Green’s Dictionary of Slang

higher than Gilderoy’s kite adj.

also as high as Gilderoy, higher than Gilroy’s kite
[phr. to be hung higher than Gilderoy’s kite, to be punished more savagely than one’s fellow-criminals. The 17C Scot. robber Gilderoy of whom a ballad notes: ‘Of Gilderoy sae fraid they ware/They bound him mickle strong,/Tull Edenburrow they led him thair,/And on a gallows hong;/They hong him high above the rest, ...’ so high that he resembled ‘a kite in the air’]

(US) extremely high.

[[UK]M.P. Andrews Fire and Water! (1790) 17: (sings) ‘My Gilderoy was a bonny boy.’ – he was hang’d too].
[US]Catholic World Aug. 687: My lord, will you plase to send for the baste, and if it’s a horse, let me be swung as high as Gildheroy.
[US]‘Mark Twain’ Innocents Abroad 256: She squandered millions of francs on a navy which she did not need, and the first time she took her new toy into action she got it knocked higher than Gilderoy’s kite -- to use the language of the Pilgrims.
[UK]Lancaster Gaz. (UK) 13 June 3/3: If your livee is torpid [...] one glass of soda-water would blow you higher than Gilderoy’s kite.
[US]‘Bill Nye’ Bill Nye and Boomerang 42: The buffer-beam was blown higher than Gilroy’s kite.
[US]World (N.Y.) 18 Sept. 2/1: The new union has thus far been managed wisely and well.
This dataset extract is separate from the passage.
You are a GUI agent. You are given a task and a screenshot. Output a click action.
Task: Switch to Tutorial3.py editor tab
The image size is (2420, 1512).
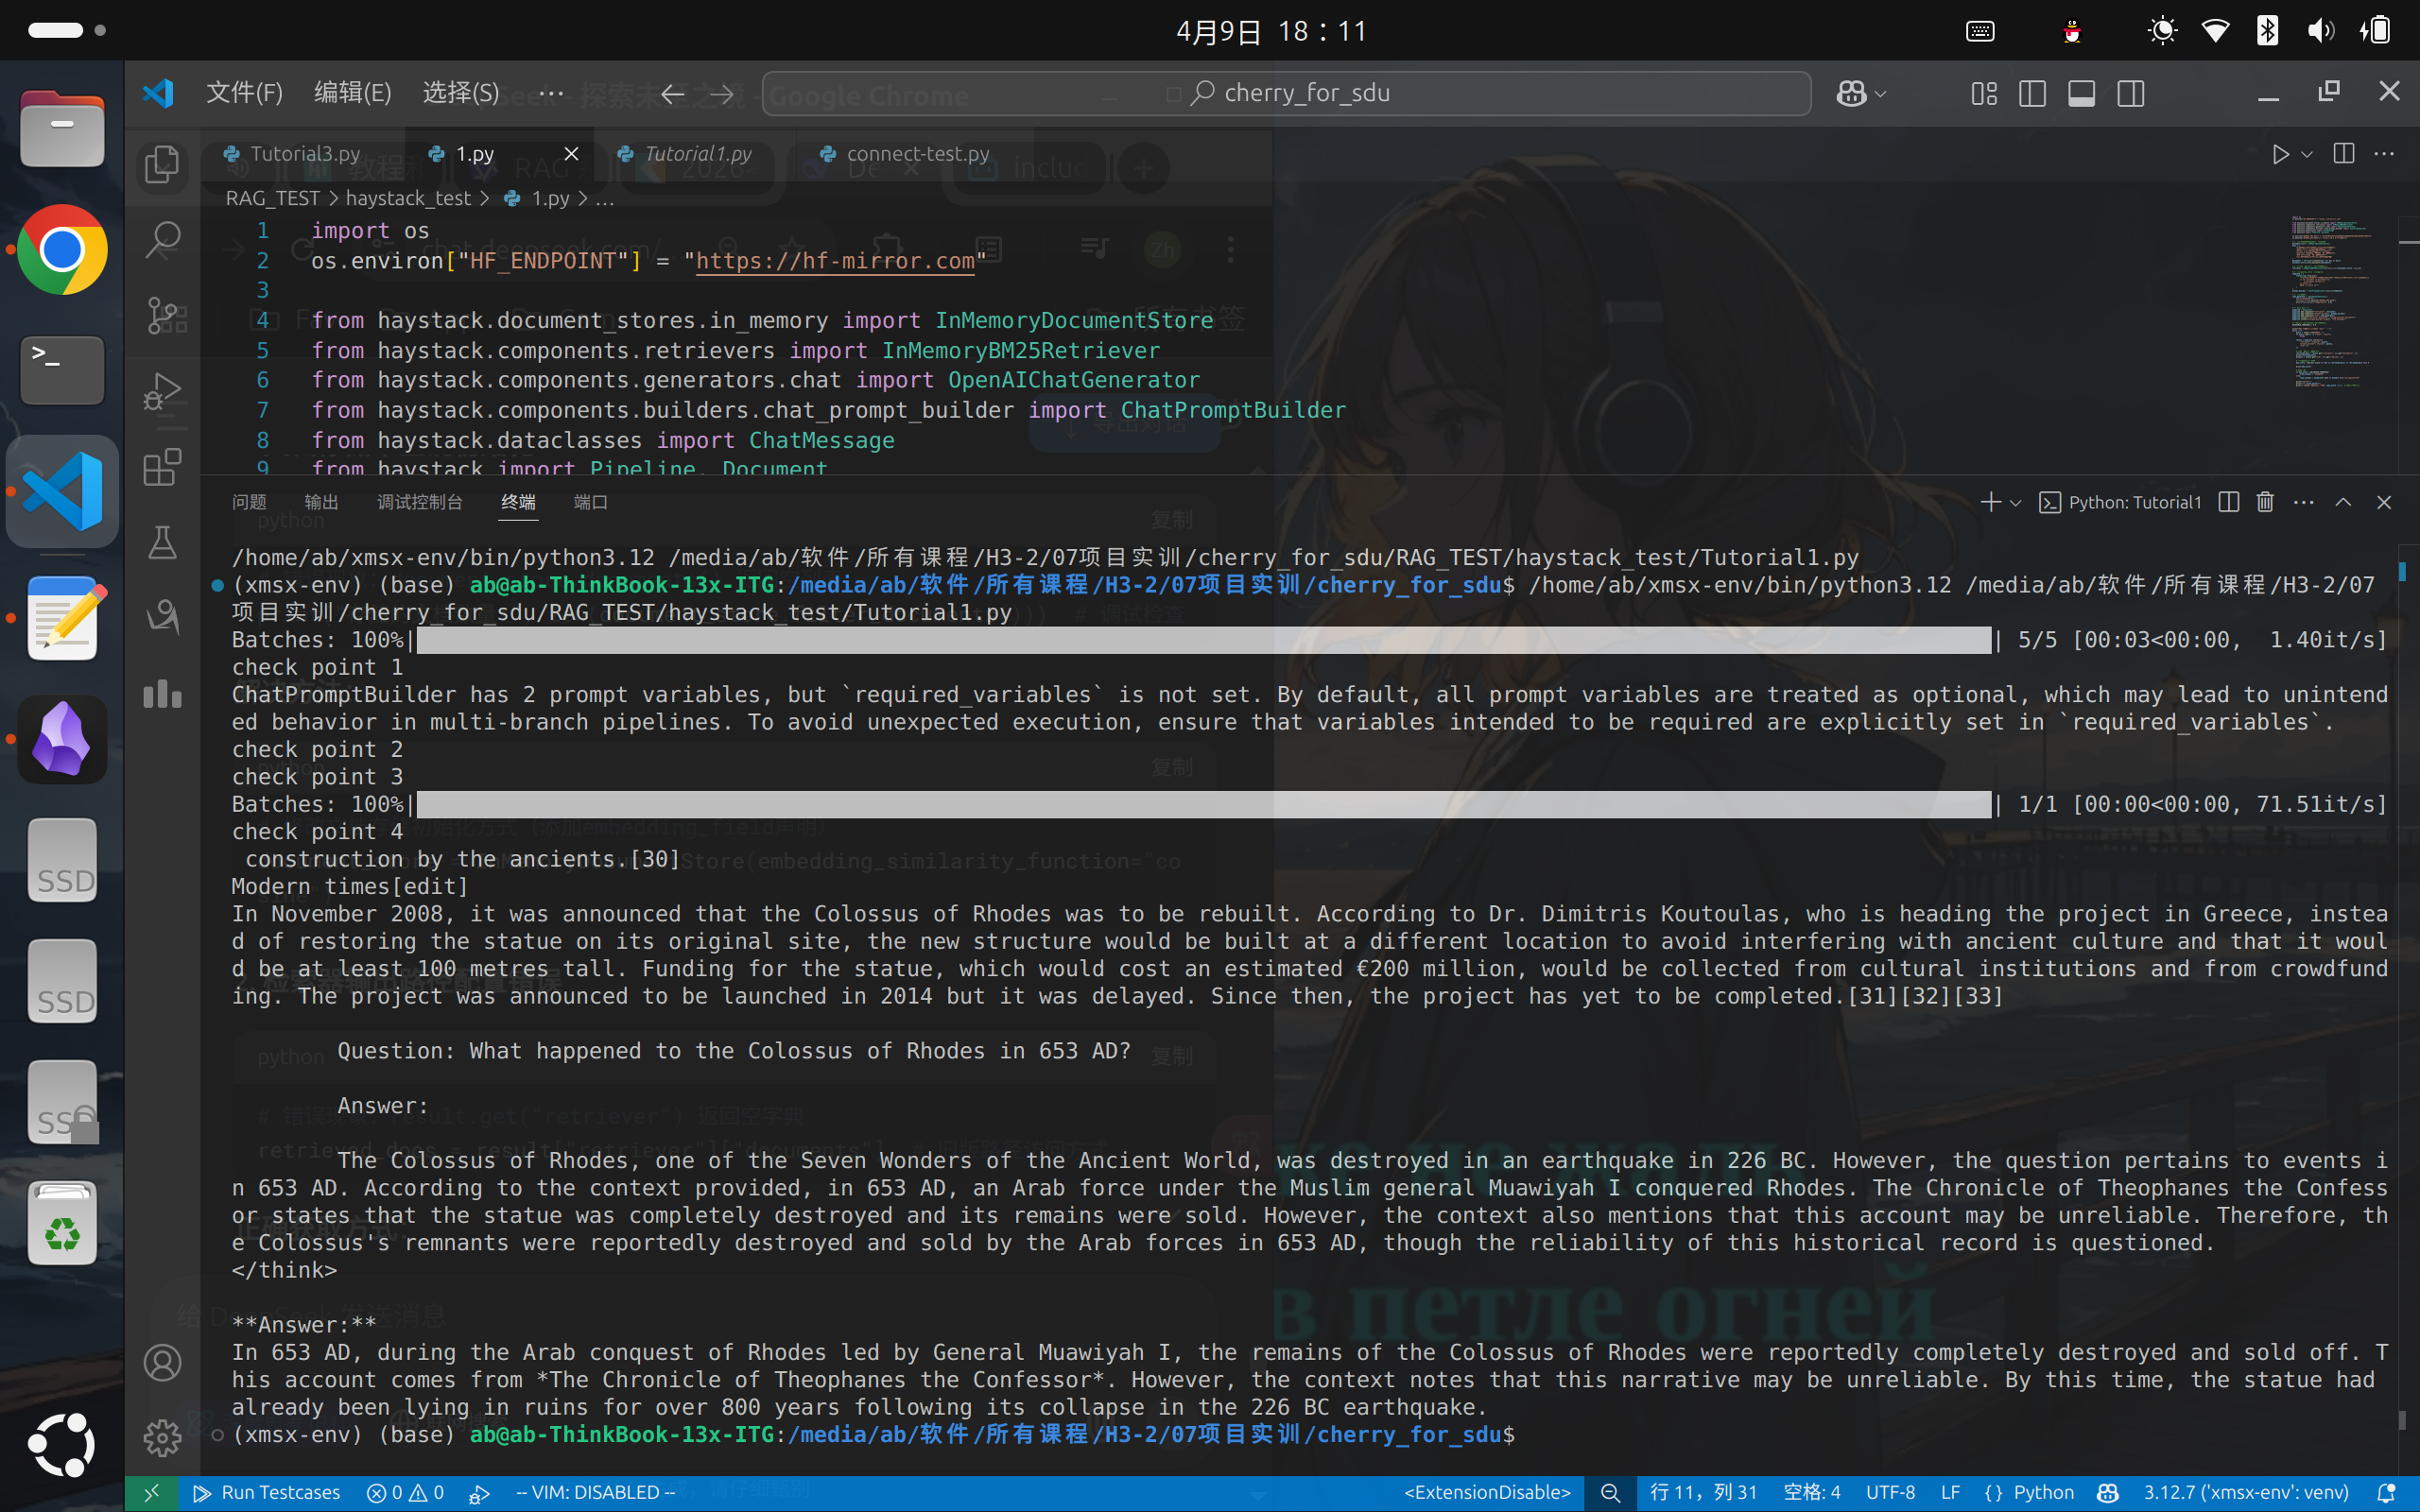click(x=304, y=154)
Its managers have secured the hearty co-operation of almost all the clubs in the country, and figuratively, have knocked ‘higher than Gilderoy’s kite’ the old National Association of Amateur Athletes of America.
[US]World (N.Y.) 30 May 6/1: The gentle goddess laid aside her distaff, gracefully raised her accordion skirt and with a Jardin Mabille flash of her foot kicked the goblet higher than Gilderoy’s kite.
S.E. Van de Vort Emery Seven Financial Conspiracies 106: Give women the ballot and they will send the liquor business higher than Gilderoy’s kite.
Kipling ‘The Lesson’ in Five Nations (1903) 117: Not on a single issue, or in one direction or twain, / But conclusively, comprehensively, and several times and again, / Were all our most holy illusions knocked higher than Gilderoy’s kite.
R.E. Robinson Uncle Lisha’s Shop 60: Tew drinks on’t clear ’ould knock a feller higher ’n Gilderoy’s kite.
G.S. Porter Daughter of the Land (2006) 353: Every time I think happiness is coming my way, along comes something that knocks it higher than Gilderoy’s kite. Hang the luck!
[UK]W.C. Brann ‘the Iconoclast’ Writings (2005) 230: It gives the lie point-blank to the charge of ‘repudiation.’ It knocks the ‘50-cent dollar’ theory higher than Gilderoy’s kite.
G.W. Stimpson Book about the Bible 287: To hang a person as high as Gilderoy’s kite means to punish him very severely, and higher than Gilderoy’s kite signifies very high indeed.
hearing Committee on Foreign Relations, US Congress 43: One strong, bold, fearless man from Maine on the Commission to make the Treaty could have knocked the whole thing higher than Gilderoy’s kite.